Adding AI Features to Your Product Without the Hype
AI is the feature every stakeholder asks for and few can define. The teams shipping AI that sticks are not the ones with the fanciest models — they are the ones who started from a real user problem and used AI only where it genuinely beat the alternative.
Start from the job, not the technology
The question is never "where can we add AI?" It is "what task is slow, repetitive, or impossible for users today?" Resume screening, content drafting, search, summarisation — these are jobs where AI earns its place. A chatbot bolted onto a settings page is not.
Design for being wrong
- Always let users review and edit AI output before it commits.
- Show confidence and sources where it matters for trust.
- Make the fallback path obvious when the model has nothing useful.
The cost and latency reality
Model calls cost money and add latency on every request. Cache aggressively, pick the smallest model that does the job, and stream responses so the interface feels alive while it works. Budget for this from day one — it is easy to ship an AI feature that quietly bankrupts its own unit economics.

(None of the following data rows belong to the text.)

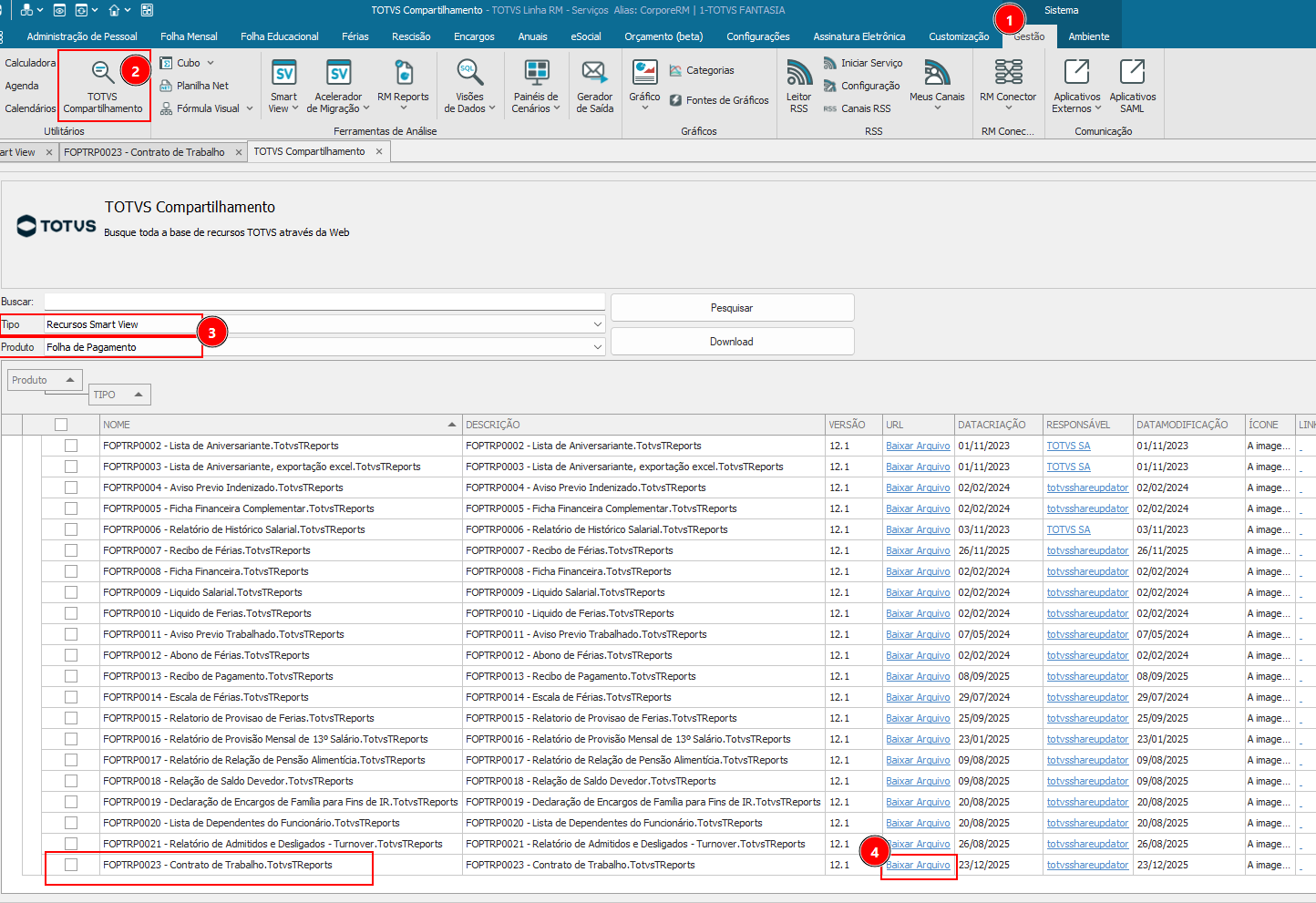Launch the Smart View tool
The width and height of the screenshot is (1316, 903).
click(283, 73)
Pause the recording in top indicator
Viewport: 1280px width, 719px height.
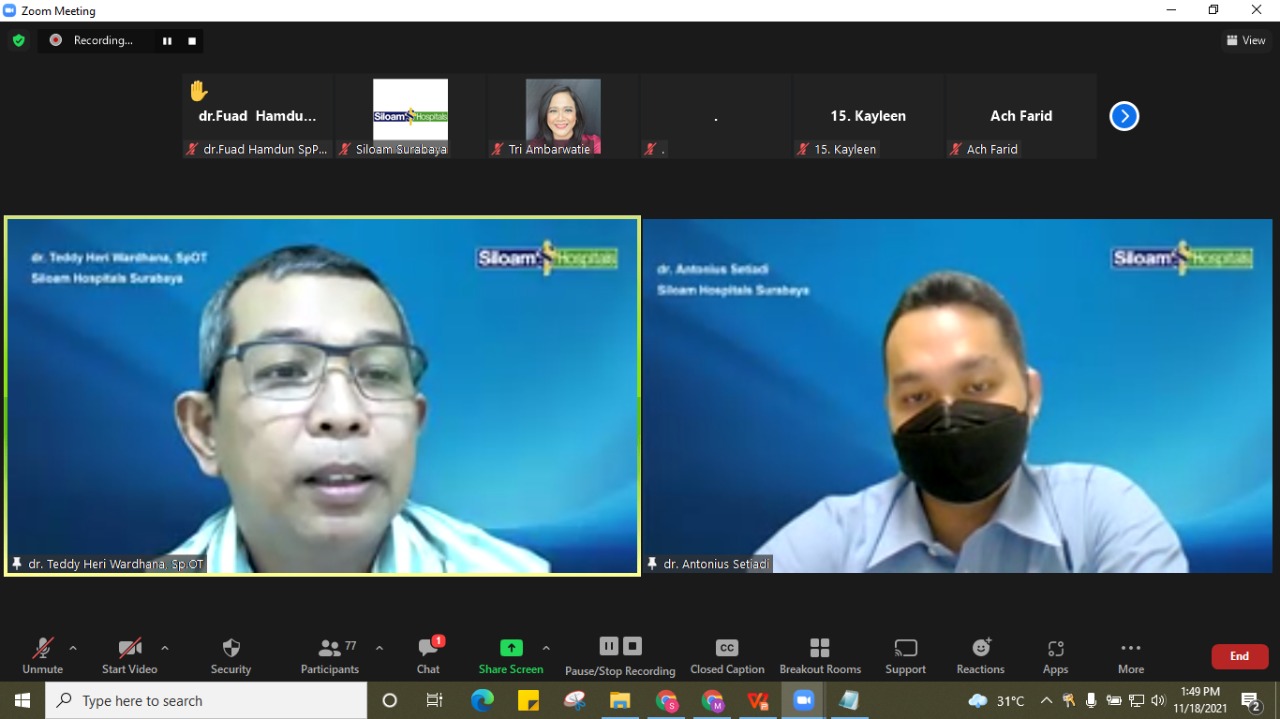[x=167, y=41]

The best AI features feel less like talking to a robot and more like the product simply got smarter at the thing you already came to do.
Ship small, measure, expand
Launch one well-scoped AI capability, measure whether people actually keep using it, and only then expand. We built AI resume parsing into a recruitment platform this way — it cut screening time by over 60% precisely because it solved one real, painful job extremely well.